CREATE TABLE NATION (
    n_nationkey integer NOT NULL,
    n_name character(25) NOT NULL,
    n_regionkey integer NOT NULL,
    n_comment character varying(152)
)
USING beam WITH (compresstype = 'auto')
DISTRIBUTED BY (n_nationkey);

The following table shows how automatic compression selects encodings for the nation table:

ColumnData typeEncoding methodNotes
n_nationkeyIntegerLZ4 or integer encodingDefault for integer columns
n_nameCharacter(25)Dictionary encodingFixed-length strings with a bounded set of country names — a good fit for dictionary encoding
n_regionkeyIntegerLZ4 or integer encodingDefault for integer columns
n_commentCharacter varying(152)Dictionary encodingThe n_comment column contains unique string data. If the number of data rows is greater than the encoding threshold 255, LZ4 encoding instead of dictionary encoding is used for the n_comment column.
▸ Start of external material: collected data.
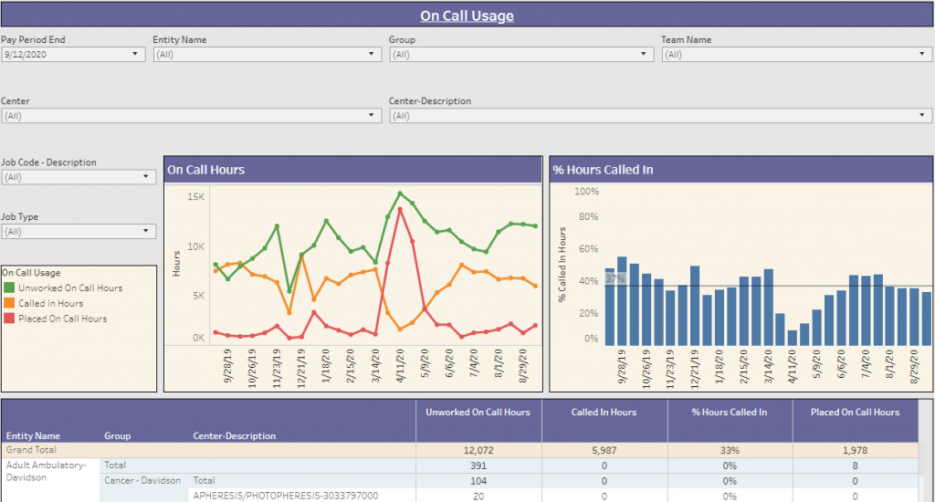Highlight the red Placed On Call Hours swatch
This screenshot has height=502, width=935.
(9, 319)
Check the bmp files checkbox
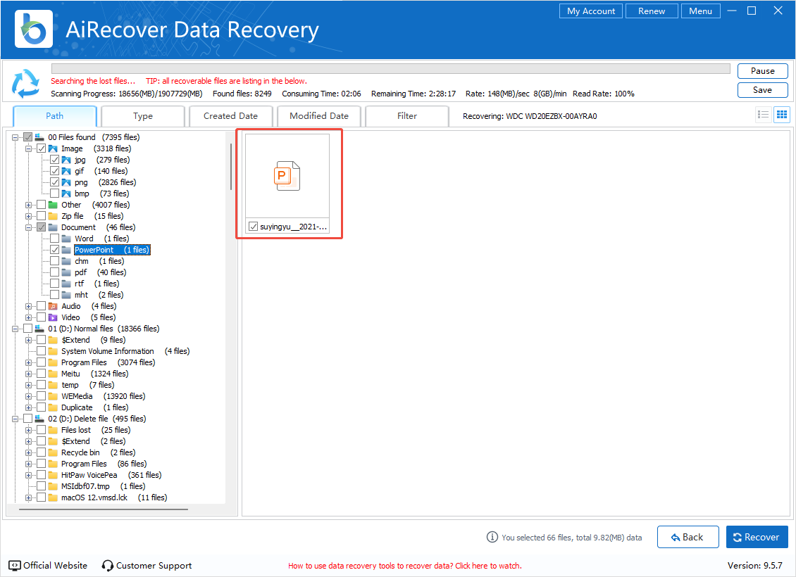The image size is (796, 577). pos(55,194)
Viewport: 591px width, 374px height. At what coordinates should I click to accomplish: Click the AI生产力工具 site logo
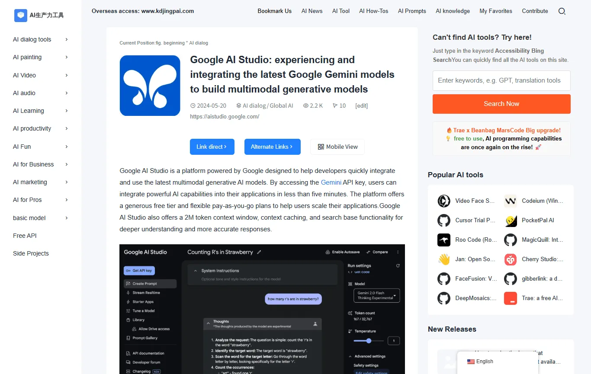point(39,15)
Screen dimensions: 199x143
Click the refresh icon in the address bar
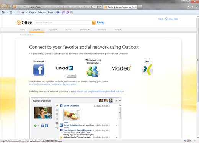98,7
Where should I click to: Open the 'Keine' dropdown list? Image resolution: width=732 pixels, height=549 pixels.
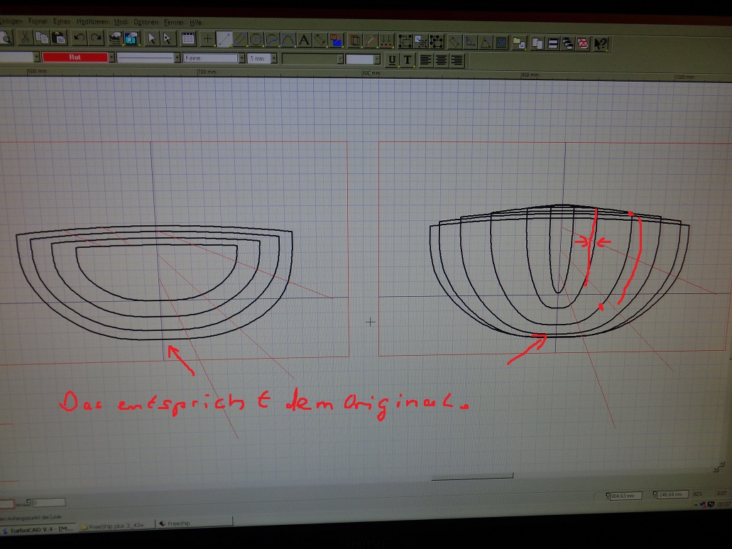[242, 58]
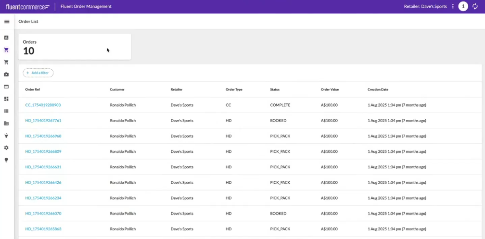Open the retailer three-dot menu
Viewport: 485px width, 239px height.
pyautogui.click(x=453, y=7)

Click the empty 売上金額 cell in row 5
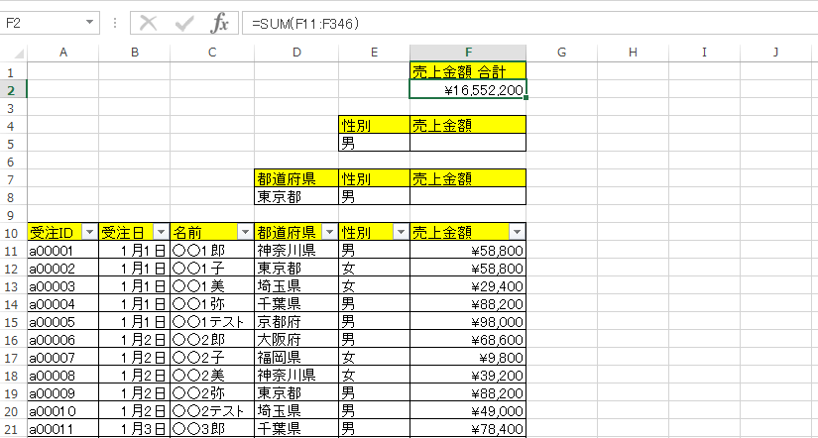(x=468, y=143)
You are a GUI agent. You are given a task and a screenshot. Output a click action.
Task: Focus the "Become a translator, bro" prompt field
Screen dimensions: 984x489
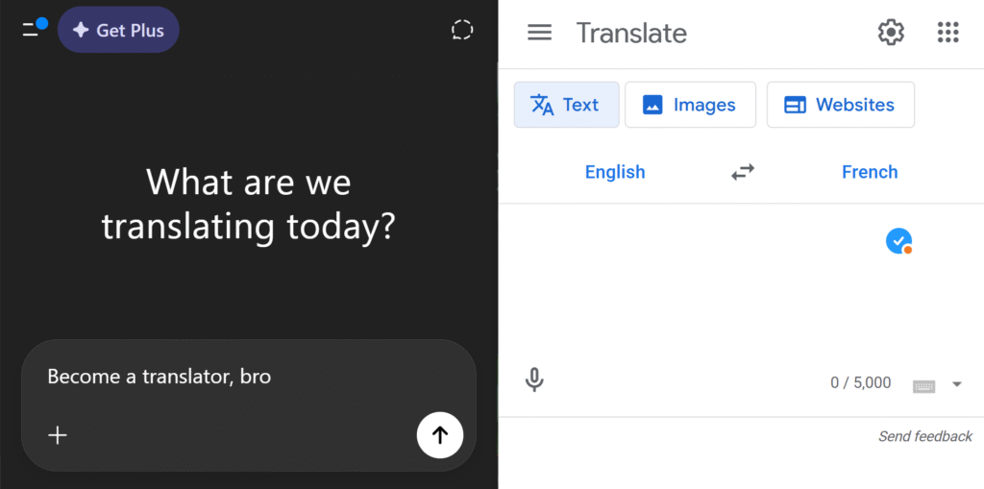tap(231, 377)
Delta support for dictionary encoding

The Beam storage engine uses two complementary storage layers:

  • Delta storage (row-oriented): handles real-time writes

  • Base storage (PAX-based, column-oriented): handles batch writes and large-scale scanning

Important

Hybrid row-column Base storage is supported on V7.0.2.3 and later. Row-oriented Delta storage for dictionary encoding is supported on V7.0.4.0 and later.

The following example creates a Beam table with automatic compression, inserts data into Delta storage, and enables dictionary encoding acceleration. The EXPLAIN output shows that the Decode operator is applied even to data in Delta storage.

CREATE TABLE test_auto(a int, b text)
USING beam WITH (compresstype = auto, compresslevel = 5);

INSERT INTO test_auto VALUES (1,'adbpg1'),(2,'adbpg2'),(3,'adbpg3'),(10,'adbpg10');

SET adbpg_enable_encode_optimize TO ON;

EXPLAIN SELECT * FROM test_auto WHERE b = 'adbpg1';
 Gather Motion 3:1  (slice1; segments: 3)  (cost=0.00..2.04 rows=1 width=36)
   ->  Decode  (cost=0.00..2.02 rows=1 width=36)
         Params: dictKeyIdx[2], dictID[0]
         ->  Seq Scan on test_auto  (cost=0.00..2.02 rows=1 width=36)
               Filter: (encode(b) = ('adbpg1'::text)::integer with dict ID 0)
 Optimizer: Postgres-based planner

The filter uses the encode() function to match the encoded integer key, and the Decode operator restores the original string values in the output.